Data records:
↓↓↓
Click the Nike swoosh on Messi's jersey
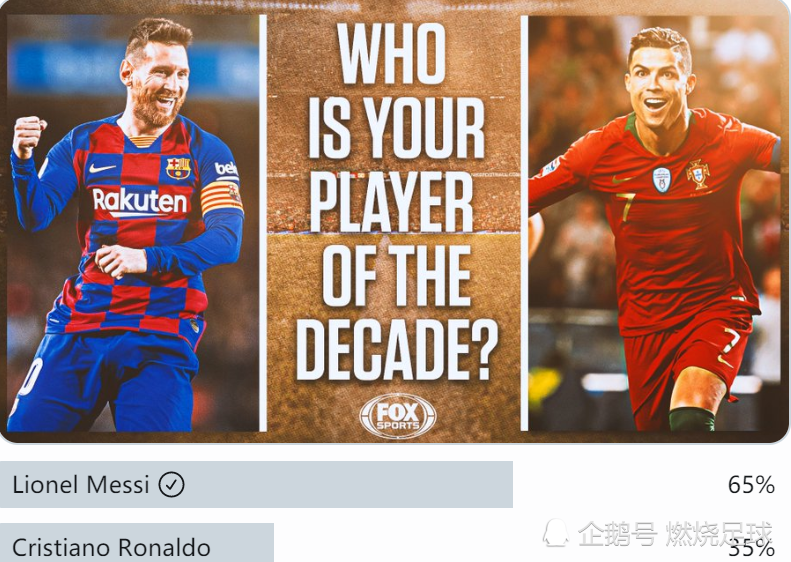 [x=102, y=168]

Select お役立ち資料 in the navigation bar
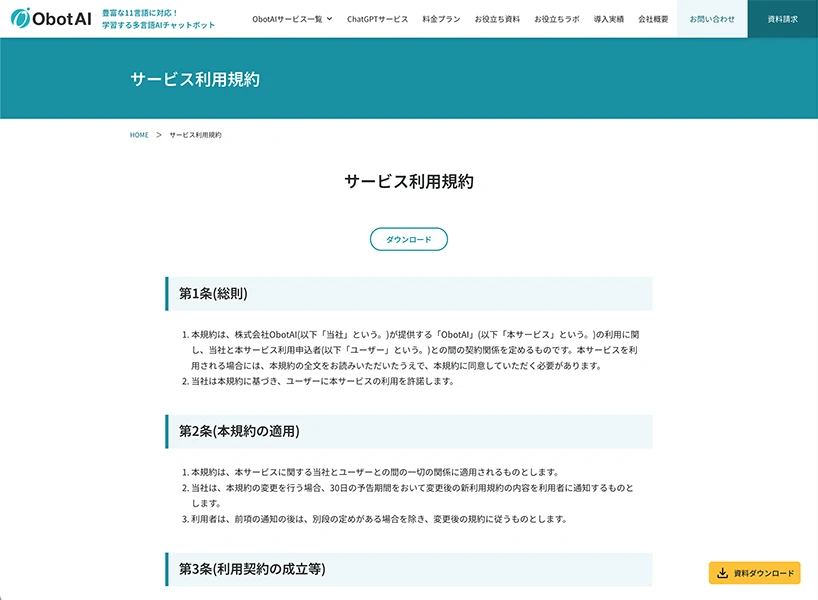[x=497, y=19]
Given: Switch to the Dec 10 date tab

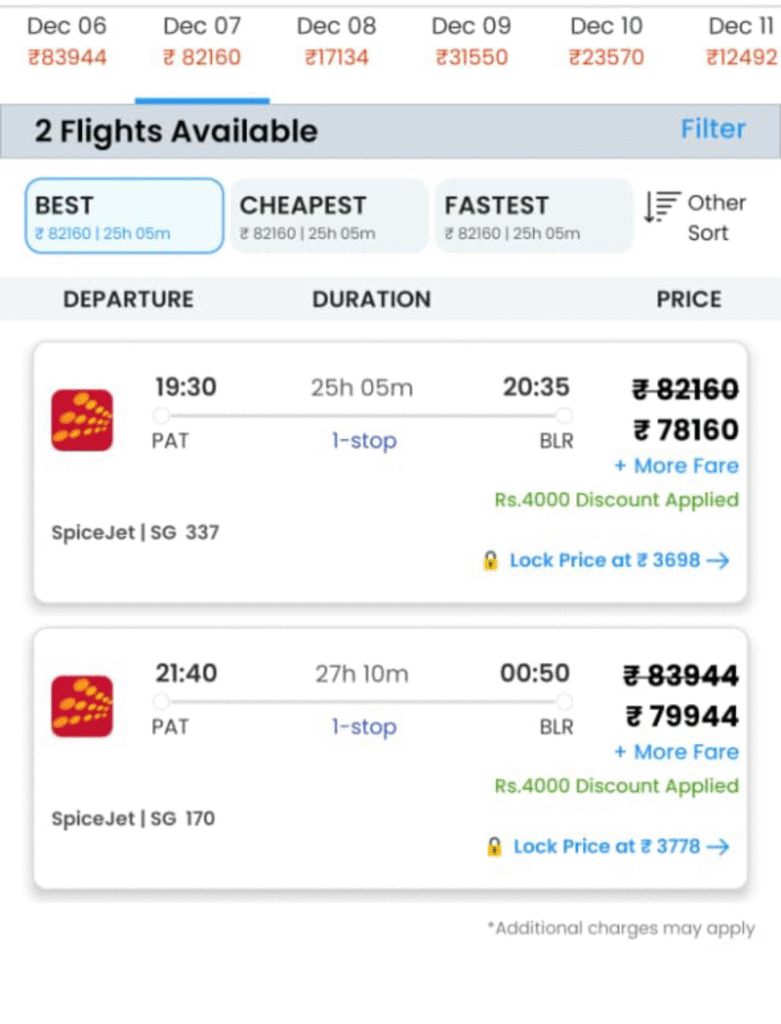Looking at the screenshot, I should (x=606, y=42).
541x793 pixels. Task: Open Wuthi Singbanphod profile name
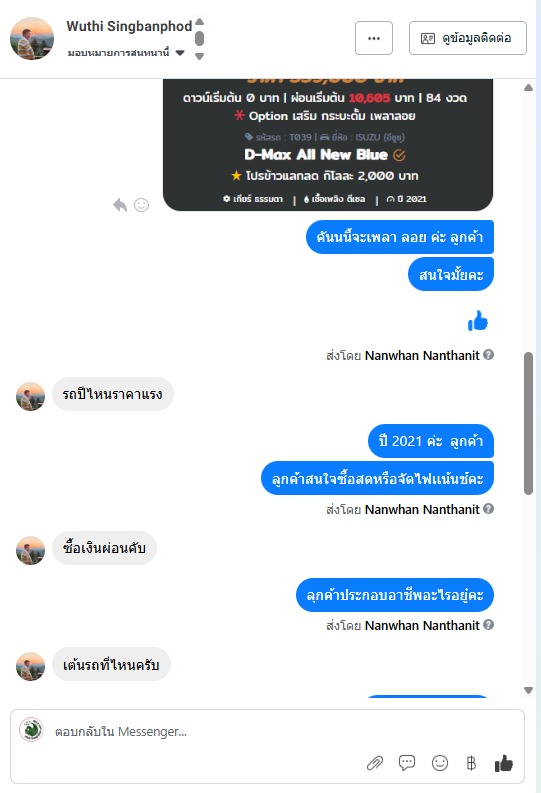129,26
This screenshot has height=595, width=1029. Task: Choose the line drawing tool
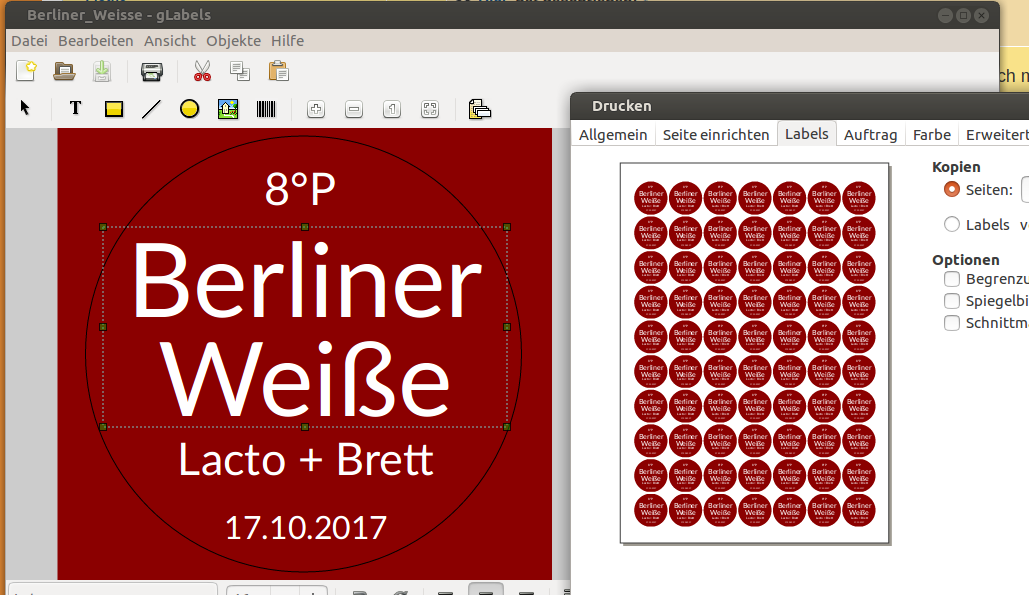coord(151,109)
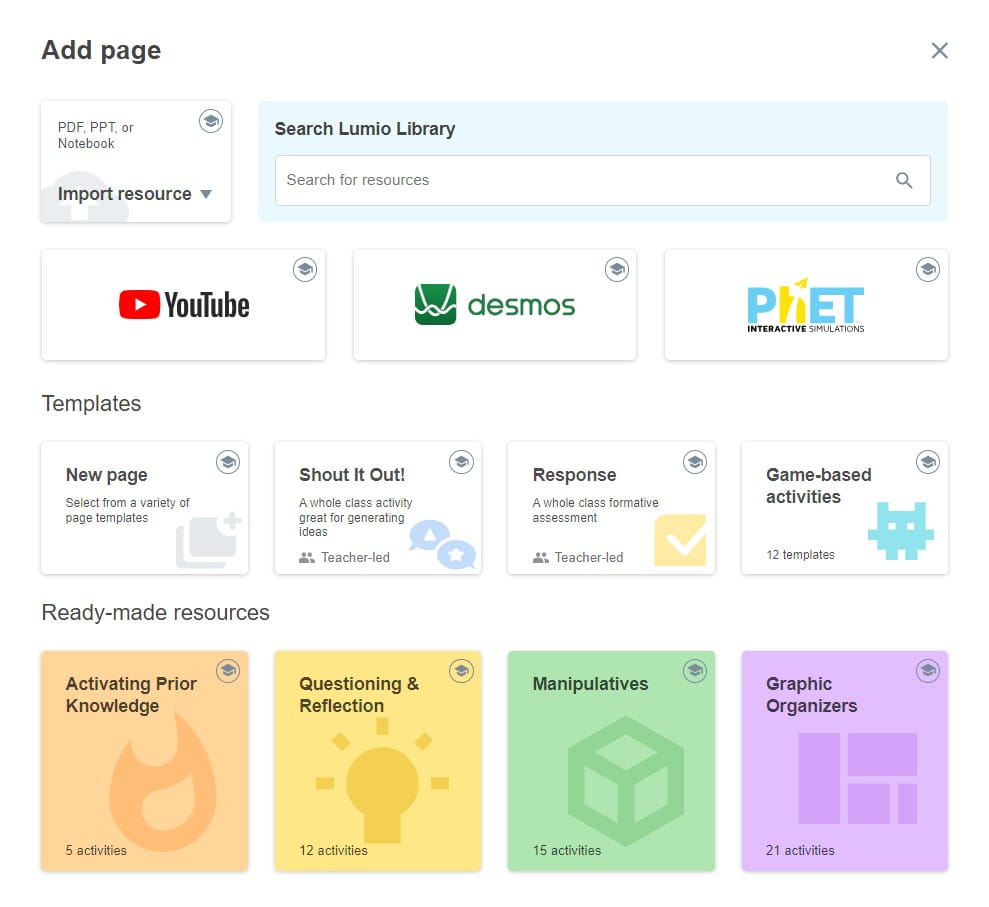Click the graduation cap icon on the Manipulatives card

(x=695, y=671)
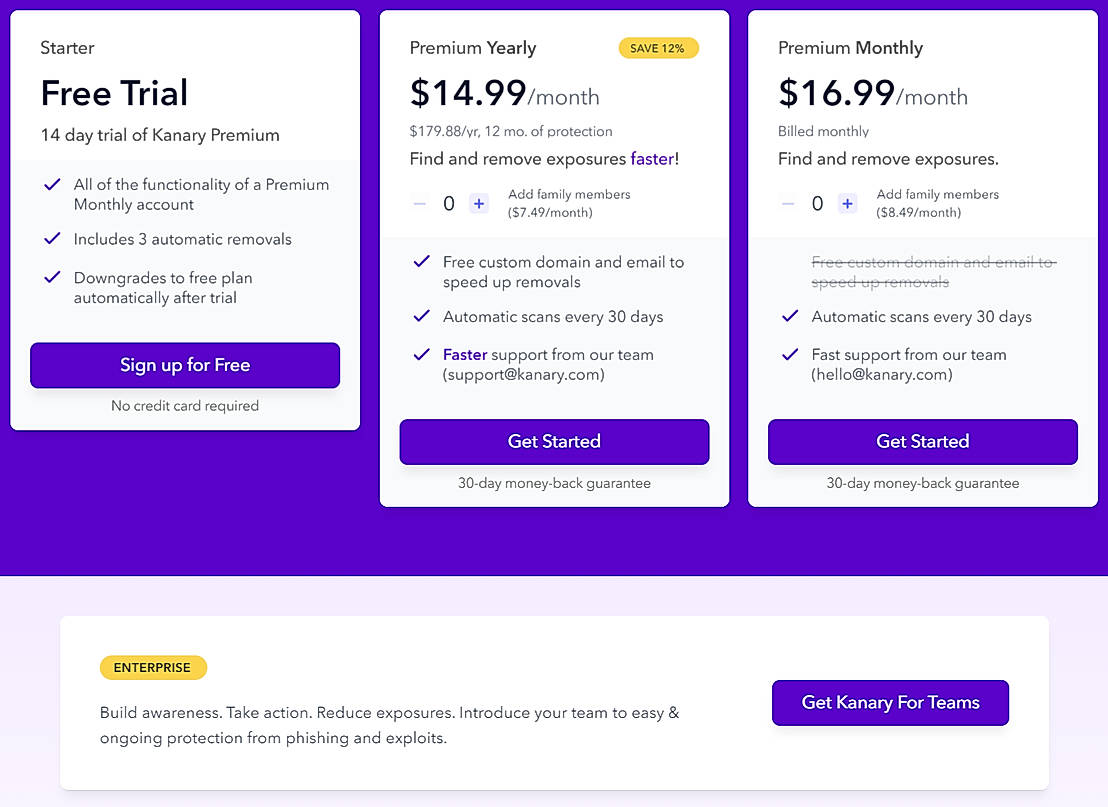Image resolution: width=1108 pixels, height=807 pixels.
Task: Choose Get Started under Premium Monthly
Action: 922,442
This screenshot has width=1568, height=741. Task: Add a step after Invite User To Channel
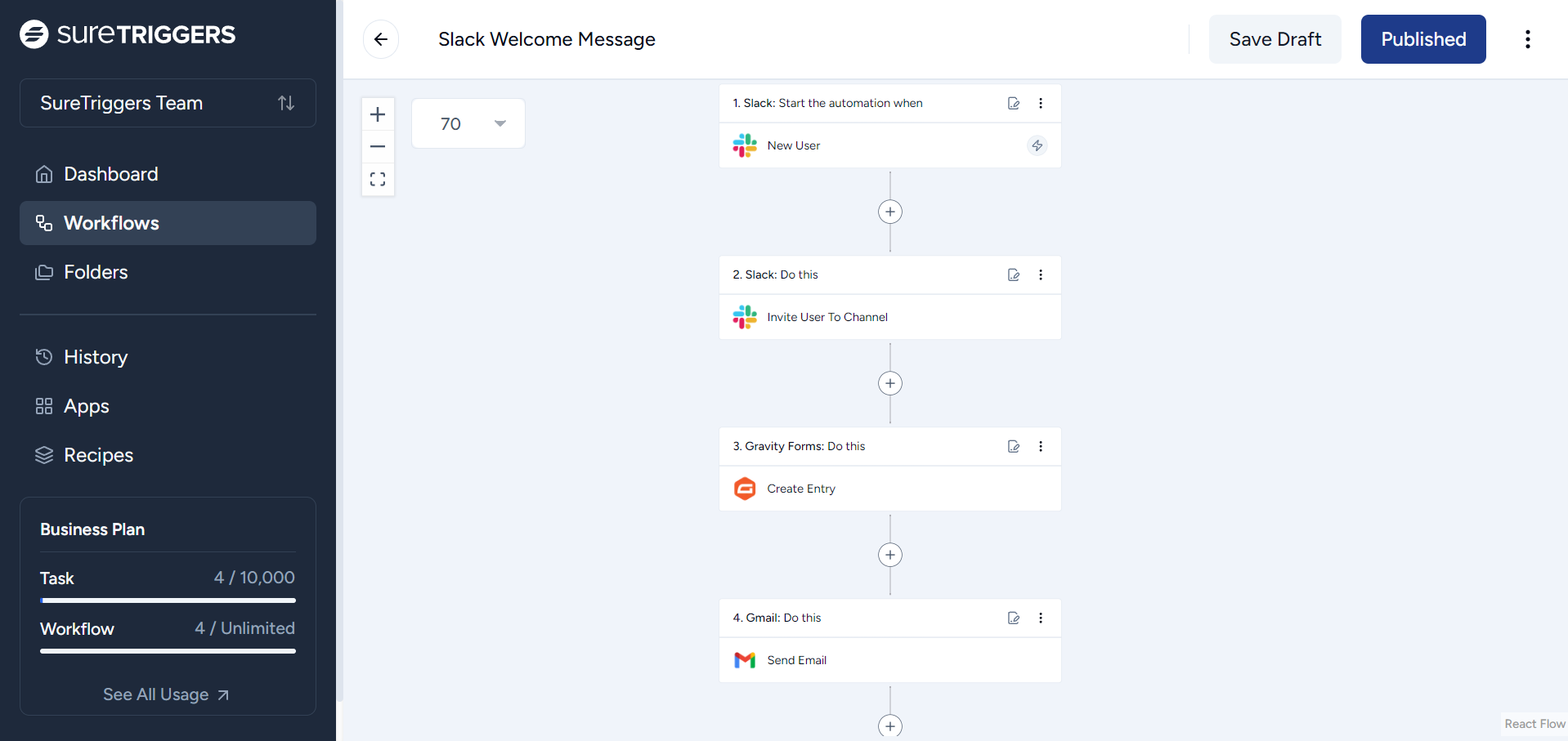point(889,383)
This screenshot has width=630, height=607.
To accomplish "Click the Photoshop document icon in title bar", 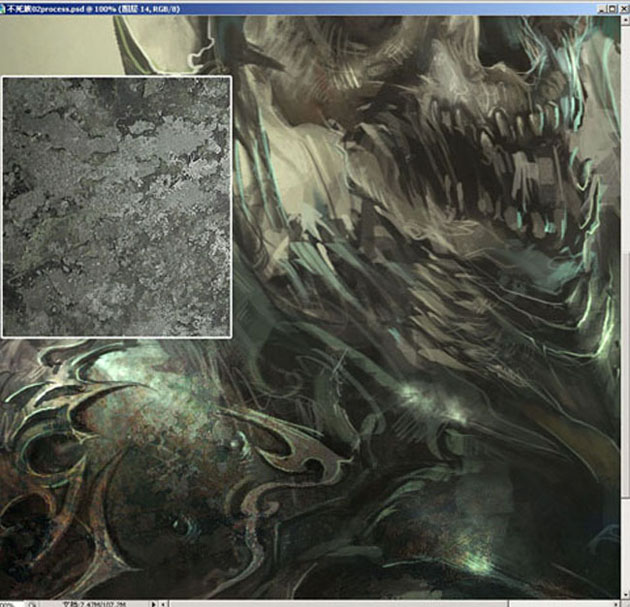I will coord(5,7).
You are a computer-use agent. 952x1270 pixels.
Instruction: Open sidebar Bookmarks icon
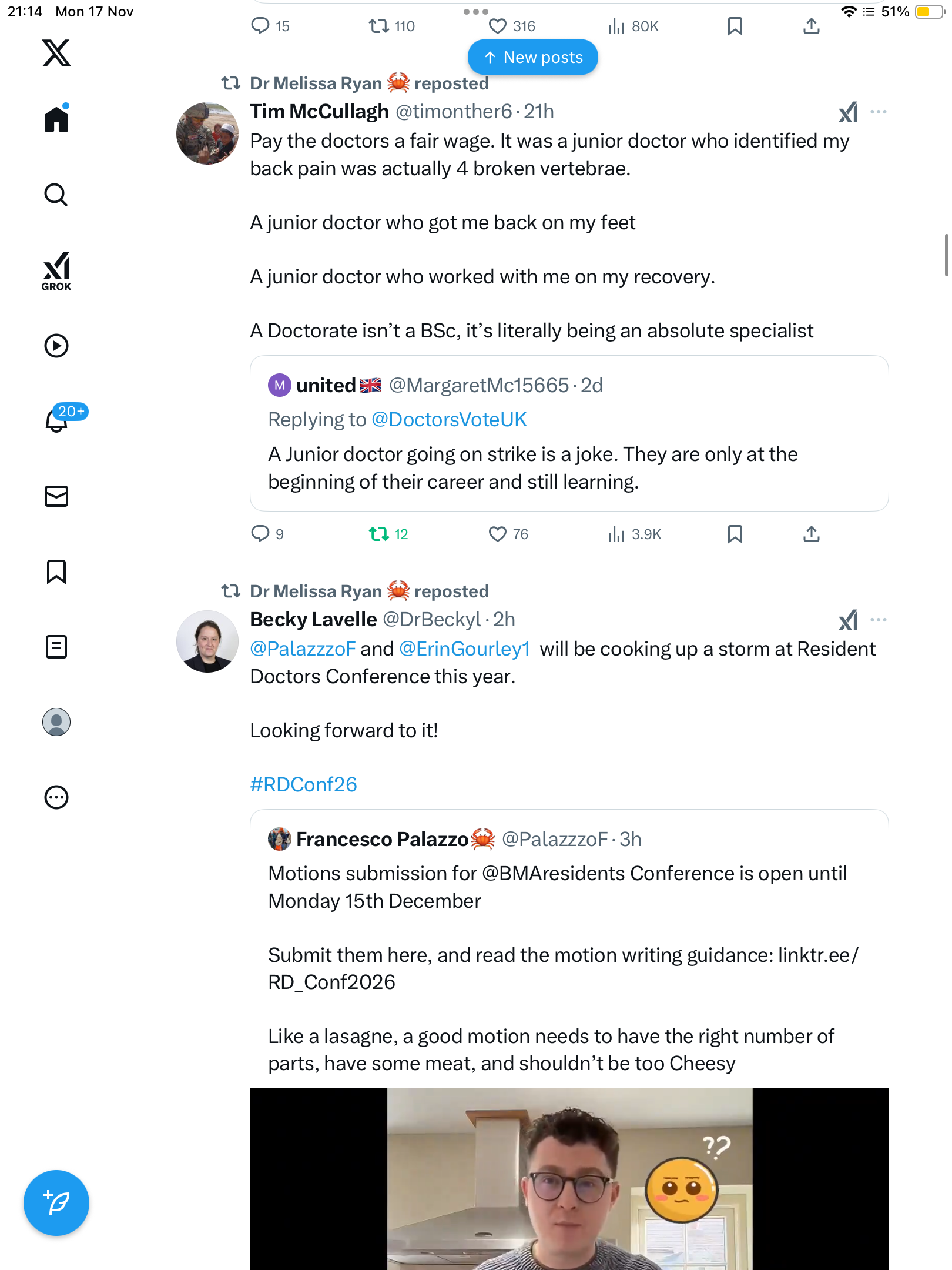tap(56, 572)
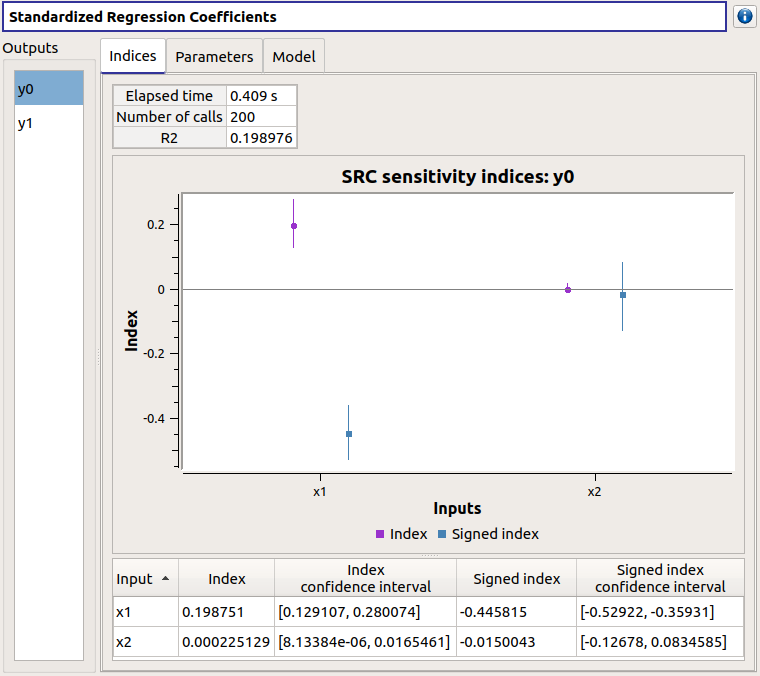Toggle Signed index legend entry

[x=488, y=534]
↑↑↑
Activity:
Beginning with the line that contains "You are a computer-use" and ending with the last line of the entries above, repeat each line exactly, but not the pictures.

Your solution:
You are a computer-use agent. 952x1270 pixels.
Instruction: Open sidebar Bookmarks icon
tap(56, 572)
Toggle Signed index legend entry

[x=488, y=534]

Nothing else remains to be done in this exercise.